Ice hockey arena in Calgary, Alberta, Canada

Max Bell Centre (commonly Max Bell Arena) is an ice hockey arena in Calgary, Alberta, Canada, in the community of Albert Park/Radisson Heights. It seats 2,121 for hockey, with a standing room capacity of over 3,000. It is named after Max Bell, a philanthropist who was a prominent businessman in Calgary.

It hosted curling and short-track speed skating events at the 1988 Winter Olympics, both demonstration events. Presently, the arena is home to the Calgary Canucks of the Alberta Junior Hockey League and the primary facility for the Northeast Calgary Athletic Association's minor hockey teams. The arena also hosts Rocky Mountain Lacrosse League games.

Late December, it serves as the primary venue for the Circle K Classic(Formerly known as the Mac’s Midget Tournament)It is home to the Mac's Tourney's "Wall of Fame" featuring every tournament alumnus who has gone on to play in the National Hockey League.

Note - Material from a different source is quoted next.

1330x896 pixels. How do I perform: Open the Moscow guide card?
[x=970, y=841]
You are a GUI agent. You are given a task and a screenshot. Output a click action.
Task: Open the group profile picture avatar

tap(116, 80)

In 2007, the arena completed construction to add a second sheet of ice as the city of Calgary attempts to keep up with demand for ice time in a rapidly growing city. Max Bell Arena 1 in which the Canucks play was renamed the Ken Bracko Arena in 2017 as a tribute to Ken Bracko, the founder of the Circle K Classic (formerly the Mac's Midget Tournament) as well as the 18U Alberta Elite Hockey league (AEHL). Bracko also served as president of the Canucks for 32 years until his death in 2015.

In 2022, the city of Calgary completed $14 million in renovations on the arena.

Since 2016, the grounds surrounding the building host the annual electronic music festival Chasing Summer. The most recent edition took place on August 1-2, 2026. Before 2016, the festival was held at Fort Calgary.